------ Seitenauszug ------

Neue Strategie der Außenpolitik: Deutschland will die Welt außerhalb des Westens entdecken
Ende letzten Jahres befand der Militärhistoriker Sönke Neitzel: „Ich würde wetten, dass in dieser nationalen Sicherheitsstrategie nicht eine einzige Erkenntnis enthalten ist, die uns als teilnehmende Beobachter überrascht.“
In der Tat werden wenige Leser Revolutionäres in dem an diesem Mittwoch vorgestellten Dokument entdecken.
Wie auch? Der Text hat monatelange Abstimmungsschleifen zwischen Ministerien und Kanzleramt hinter sich. Für ambitionierte institutionelle Neuerungen wie einen Nationalen Sicherheitsrat fand sich kein Konsens.

------

[Die Aufgabe]: Setze den Text über die nationale Sicherheitsstrategie nach seinem letzten Satz fort.

------ Erfasste Daten ------

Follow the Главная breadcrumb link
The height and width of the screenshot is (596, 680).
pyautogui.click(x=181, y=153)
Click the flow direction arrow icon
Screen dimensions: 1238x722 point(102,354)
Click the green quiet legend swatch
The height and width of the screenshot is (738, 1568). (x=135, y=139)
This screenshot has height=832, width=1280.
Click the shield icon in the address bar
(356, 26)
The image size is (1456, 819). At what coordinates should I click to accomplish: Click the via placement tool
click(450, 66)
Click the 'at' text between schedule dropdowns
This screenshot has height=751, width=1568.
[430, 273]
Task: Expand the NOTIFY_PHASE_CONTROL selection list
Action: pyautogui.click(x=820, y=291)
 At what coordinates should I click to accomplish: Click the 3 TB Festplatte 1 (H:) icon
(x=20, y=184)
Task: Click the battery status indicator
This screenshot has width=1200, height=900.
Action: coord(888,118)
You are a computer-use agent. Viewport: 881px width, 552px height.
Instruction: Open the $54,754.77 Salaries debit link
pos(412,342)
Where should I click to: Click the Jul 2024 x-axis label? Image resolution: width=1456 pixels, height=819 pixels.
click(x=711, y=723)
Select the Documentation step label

------

[Antwort]:
Der Finanzminister sorgte dafür, dass jegliche aus der Strategie resultierenden Mehrausgaben (etwa zur Erreichung des Nato-Prozent-Ziels) unter Vorbehalt von Haushaltslage und Schuldenbremse und damit auf höchst weichen Beinen stehen.
Zudem sind die grundlegenden Neuerungen der Zeitenwende längst bekannt: dass Deutschland mit stärkeren eigenen Fähigkeiten Sicherheit in Europa gegen Russland organisieren helfen; dass es wirtschaftliche Sicherheit ernst nehmen und damit Abhängigkeiten auch gegenüber China verringern muss.
Für eine Amerika-Strategie im Sinne eines schonungslosen Durchdenkens europäischer Sicherheit im Falle einer Rückkehr des Trumpismus ist ein solches öffentliches Konsensdokument ohnehin nicht das passende Format.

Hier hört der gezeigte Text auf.